Buradasınız
Susuzluk ve Kuraklığın Asıl Sorumlusu Kim?
Barajlarda doluluk oranlarının son 10 yılın en düşük seviyesine düşmesiyle, medyada “suyu tasarruflu kullanın” haberleri yapılmaya başlandı. Çizilen tabloya göre sanki susuzluğun tek nedeni beklenen yağışların gelmemesi, çözümü ise yağmur duası ve evlerde su tasarrufu yapılması! Bu bakış açısı kapitalist sistemi, sermayenin ve siyasi iktidarın günahlarını görmezden gelmektir.

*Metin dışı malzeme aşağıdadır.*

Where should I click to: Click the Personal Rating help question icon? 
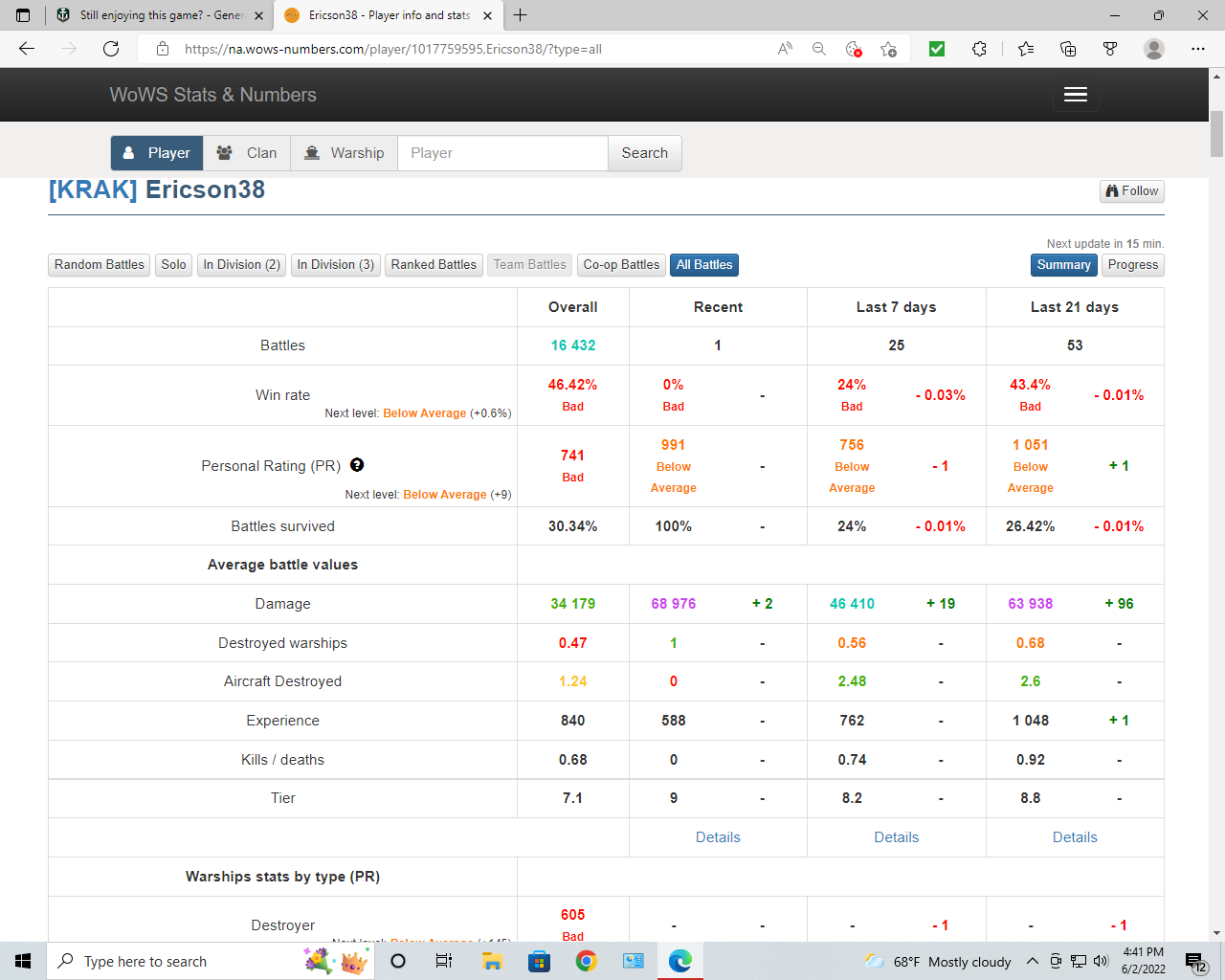tap(357, 465)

Dünyamız küresel ısınma ve iklim değişikliği tehdidi altındadır ve buna yol açan kapitalist sömürü sistemidir. Küresel iklim değişikliği tüm dünyada ani seller, kasırgalar, orman yangınları ve kuraklık gibi felaketlerle kendisini gösteriyor. Yağışlar dengesizleşiyor, örneğin bir yılda yağması gereken yağmur birkaç günde yağıyor. Böyle olunca yağmur suları yer altı sularını besleyemiyor, sel gibi felaketlere yol açarak ciddi zararlar veriyor. Uzun süre yağış olmaması ise kuraklığa yol açıyor.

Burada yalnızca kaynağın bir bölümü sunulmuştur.